Similar to HBO’s initial season of "Westworld," where paying guests play-act with cowboys and saloon girls in a simulated Wild West frontier town, Sims has created a lovely Victorian world. His beautiful mansion has all the niceties of the late nineteenth century, down to the clothes and top hats, the sound of an old Victrola, the smell of flowers and the wind rustling in trees. In this idyllic home, there is also a group of adorable little girls dressed in delicate white cotton pinafores, with long flowing hair and bows – the epitome of propriety and innocence. 

But Morris suspects something sinister is going on. The no-nonsense operative, her brown hair swept back into a ponytail, a gray striped jacket casually donned over jeans, believes that these shadows may indicate more dangerous behavior with real victims, causing real pain and injury.

It turns out that the girls, who are played by consenting adults (according to Sims), aren’t there for window dressing. They allow their guests to indulge in deeply inappropriate desires – of a sexual or violent nature, or both. Sims defends the practice as a "freedom of the spirit" where people can explore their darker tendencies without really getting hurt. He contends that without the trappings of the real world, people can really get to know one another and have a meaningful communion in a place that, all participants acknowledge from the beginning, is pretend. 

One girl in particular is a favorite: Iris, played deftly by Rebekkah Farr. Twisting her long auburn hair around her fingers, playing with the lace hem of her dress and fidgeting whenever she’s nervous, Farr embodies the fantasy of the schoolgirl seductress, an innocent who knows just enough to flirt. Slipping in and out of her nether character to reveal the adult who’s really voicing Iris, Farr plays the double role with eerie clarity.  

As an undercover customer Woodnut, Matthew Scales shows us a "good cop" who is both fascinated and repulsed by what he finds, while being steadily seduced by Iris and her online world. The further he descends, the more complicated the questions of morality and legality become. 
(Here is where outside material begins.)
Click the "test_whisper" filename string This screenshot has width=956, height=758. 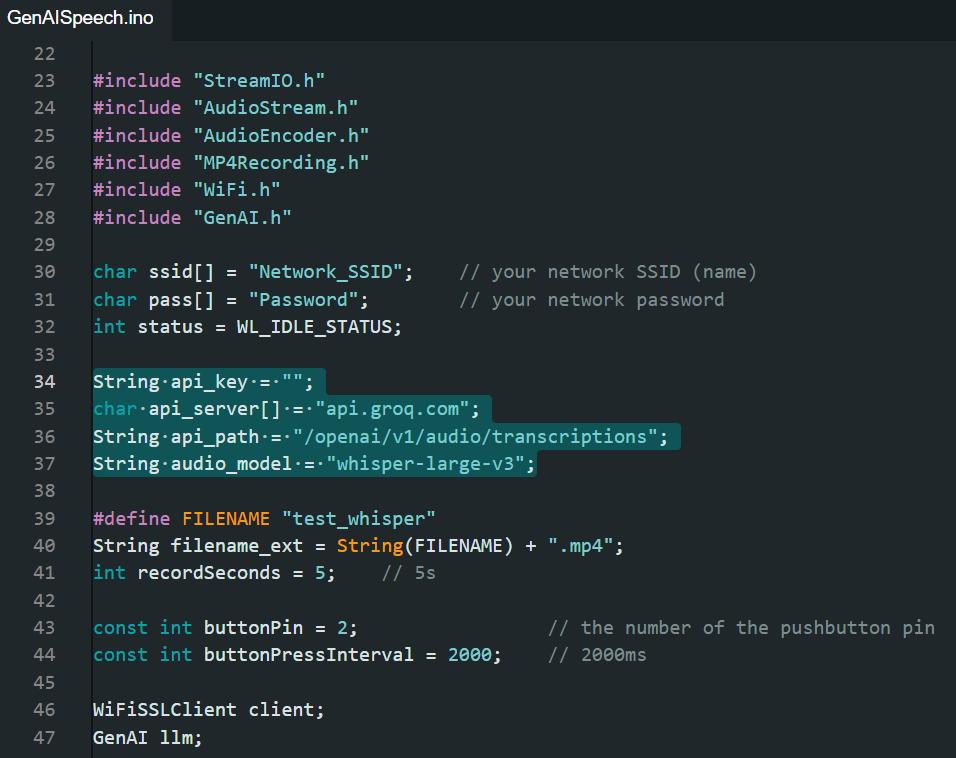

Modeled after a "CSI"-type drama, there is a lot of posturing by Sims and Detective Morris in the interrogation room, and the drama repeatedly asks the question: Will the good cop get her man? But the really fascinating arc in "The Nether" is not driving for a confession. And it’s not the larger question of whether the state should regulate what people do with their imaginations, or how they behave in their preferred realities. The most interesting conflict is between two opposing forces — Sims and Morris — who both believe equally that they are in the right, acting in the public good and protecting the people in the real world from the genuinely harmful actions of others. Ultimately both are right and wrong.

In an interview, Haley admitted that she is fascinated with the appeal of the virtual reality, and she’s written about it previously in "Marjorie Prime." If she feels strongly about the danger of computers compromising human lives and interactions, she doesn’t tip her hand here. "The Nether" is marvelously balanced. Ultimately the most harrowing consequences of this role-playing game don’t involve real crimes; they are much more personal and tragic.